Write the next part of the forum thread below about getting more than one translation of a word from the Google Translate API, starting right after its last line.

--- begin DOCUMENT EXTRACT ---

Get multiple variations from Google Translate API

When we make a query to Translate API
https://translation.googleapis.com/language/translate/v2?key=$API_KEY&q=hello&source=en&target=e
I only get 1 result in :
{
"data": {
"translations": [
{
"translatedText": "....."
}
]
}
}
Is it possible to get all variations (alternatives) of that word, not only 1 translation?

Microsoft Azure supports one. https://learn.microsoft.com/en-us/azure/cognitive-services/translator/reference/v3-0-dictionary-lookup .
For ex. https://api.cognitive.microsofttranslator.com/dictionary/lookup?api-version=3.0&from=en&to=es
[
{"Text":"hello"}
]
gives you a list of translations like this:
[
{
"normalizedSource": "hello",
"displaySource": "hello",
"translations": [
{
"normalizedTarget": "diga",
"displayTarget": "diga",
"posTag": "OTHER",
"confidence": 0.6909,
"prefixWord": "",
"backTranslations": [
{
"normalizedText": "hello",
"displayText": "hello",
"numExamples": 1,
"frequencyCount": 38
}
]
},
{
"normalizedTarget": "dime",
"displayTarget": "dime",
"posTag": "OTHER",
"confidence": 0.3091,
"prefixWord": "",
"backTranslations": [
{
"normalizedText": "tell me",
"displayText": "tell me",
"numExamples": 1,
"frequencyCount": 5847
},
{
"normalizedText": "hello",
"displayText": "hello",
"numExamples": 0,
"frequencyCount": 17
}
]
}
]
}
]
You can see 2 different translations in this case.

The Translation API service doesn't support the retrieval of multiple translations of a word, as mentioned in the FAQ Documentation:
Is it possible to get multiple translations of a word?

--- end DOCUMENT EXTRACT ---
--- begin EXTRACTED INFORMATION ---

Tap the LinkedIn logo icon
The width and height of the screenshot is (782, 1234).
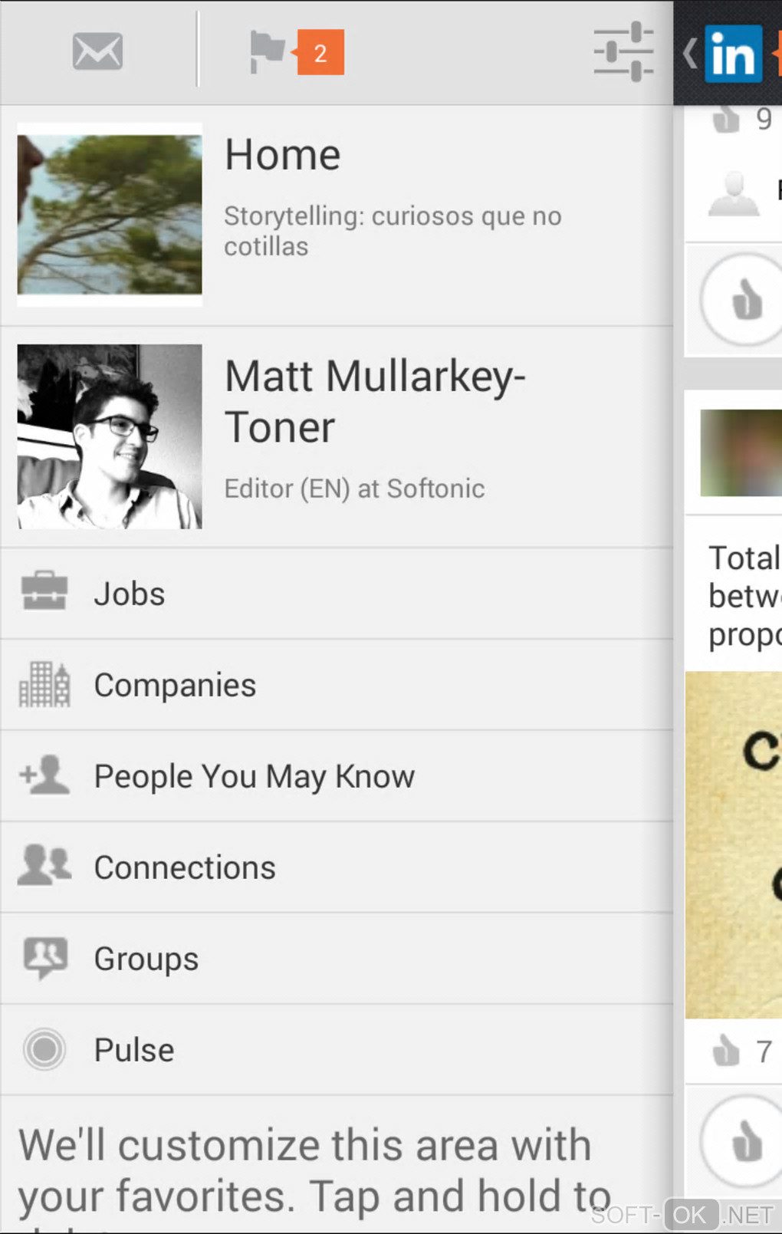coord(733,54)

--- end EXTRACTED INFORMATION ---
--- begin EXTRACTED INFORMATION ---

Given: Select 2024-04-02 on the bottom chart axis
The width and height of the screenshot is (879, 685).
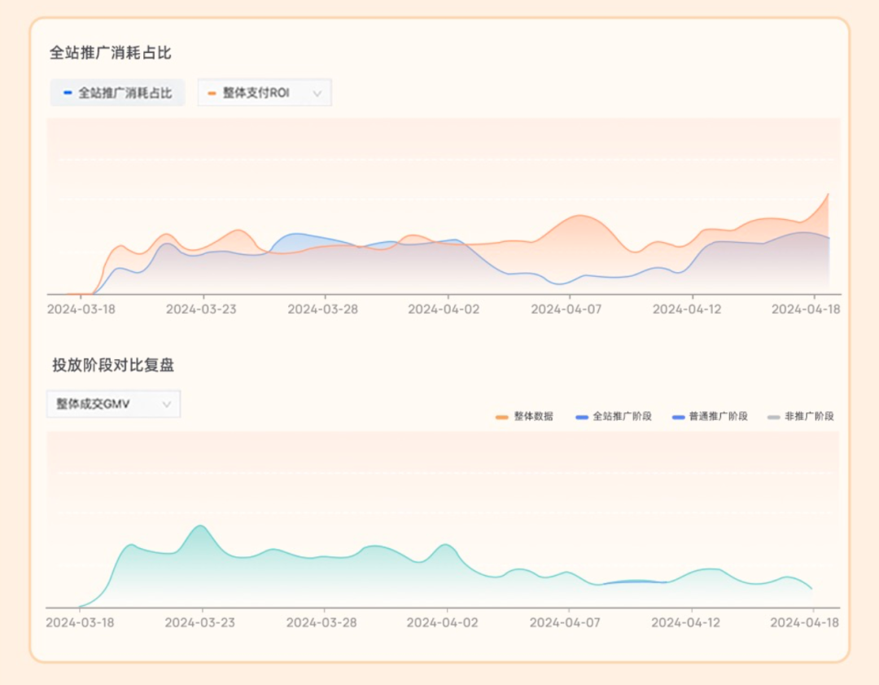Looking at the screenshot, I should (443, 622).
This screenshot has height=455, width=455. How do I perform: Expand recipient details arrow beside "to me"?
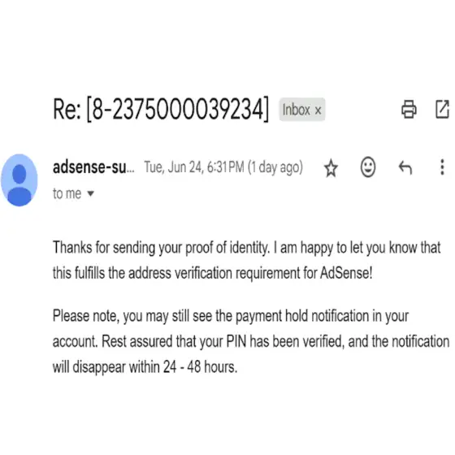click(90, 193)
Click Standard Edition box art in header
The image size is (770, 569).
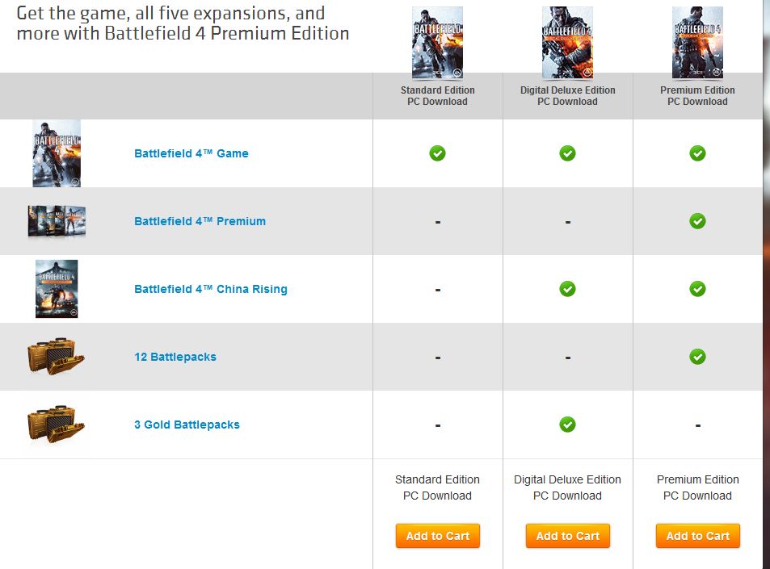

--- end EXTRACTED INFORMATION ---

> **WRITTEN RESPONSE**
No. This feature is only available via the web interface at
translate.google.com
In case this feature doesn't cover your current needs, you can use the Send Feedback button, located at the lower left and upper right corners of the service public documentation, as well as take a look the Issue Tracker tool in order to raise a Translation API feature request and notify to Google about this desired functionality.

Approach mapping Wiktionary using POS tags, related terms and Google-translated word.
TL;DR
The question is titled 'get-multiple-variations-from-google-translate-api', but in short, you (still) currently can't do this by using Google's service alone (as of Sept. 2022). It seems most companies, such as Google, want to continue charging for this service. This answer provides an approach using a (free) service as a pivot to get the term, related terms, and their POS (Parts of Speech) e.g. noun, verb, etc. before translating those terms and then re-querying the service.
This alternative creates a small pipeline that queries Wiktionary before (on the source language), and after (on the translated terms target language) the translation (using Google).
The small pipeline is written in python and bash.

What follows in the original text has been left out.